:: WRITTEN EXERCISE A ::
List every shell command line that appears in the prometheus operator setup notes below, each copied in full.

Set up a prometheus by a prometheus operator in a kubernetes cluster

This document is written by following this document.

Install a prometheus operator

First, create CRDs and resources in the default namespace.

set LATEST (curl -s https://api.github.com/repos/prometheus-operator/prometheus-operator/releases/latest | jq -cr .tag_name)
curl -sLO https://github.com/prometheus-operator/prometheus-operator/releases/download/$LATEST/bundle.yaml
kubectl apply -f bundle.yaml

Note that I failed to create a prometheus resource because the CRD definition was too big like next.

The CustomResourceDefinition "prometheuses.monitoring.coreos.com" is invalid: metadata.annotations: Too long: must have at most 262144 bytes

Hence, I created the resource by the next command.

:: SUPPLIED DATA ::
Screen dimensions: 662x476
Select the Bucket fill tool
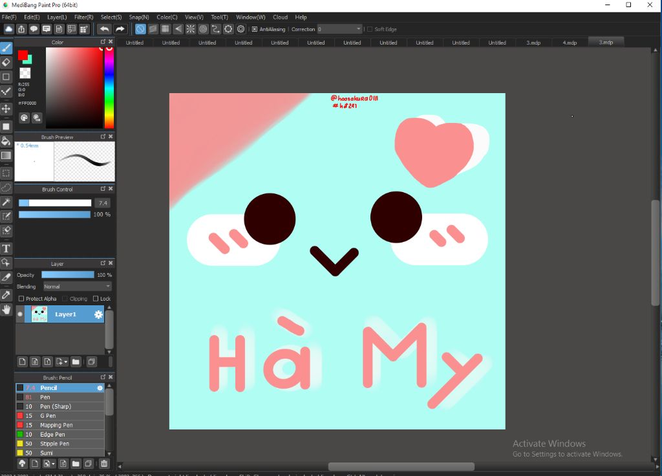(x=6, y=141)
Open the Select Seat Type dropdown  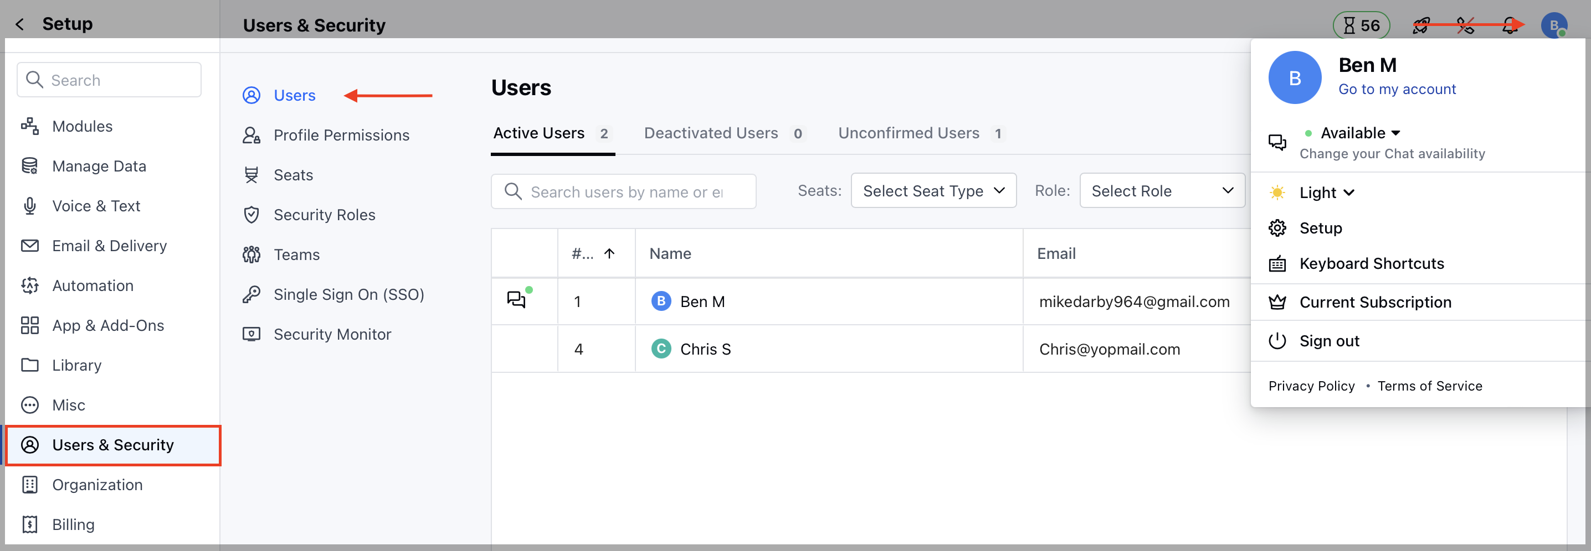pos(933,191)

---

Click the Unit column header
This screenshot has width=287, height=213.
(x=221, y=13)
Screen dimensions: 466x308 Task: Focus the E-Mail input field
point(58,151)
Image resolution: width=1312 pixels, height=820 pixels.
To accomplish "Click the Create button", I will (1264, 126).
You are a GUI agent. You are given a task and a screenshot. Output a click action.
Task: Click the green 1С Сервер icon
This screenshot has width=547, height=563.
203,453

:: WRITTEN EXERCISE B ::
From the two blocks of rows above, pull out every line that contains the string "This".

:: CORRECT OUTPUT A ::
set LATEST (curl -s https://api.github.com/repos/prometheus-operator/prometheus-operator/releases/latest | jq -cr .tag_name)
curl -sLO https://github.com/prometheus-operator/prometheus-operator/releases/download/$LATEST/bundle.yaml
kubectl apply -f bundle.yaml

:: CORRECT OUTPUT B ::
This screenshot has width=287, height=213.
This screenshot has width=547, height=563.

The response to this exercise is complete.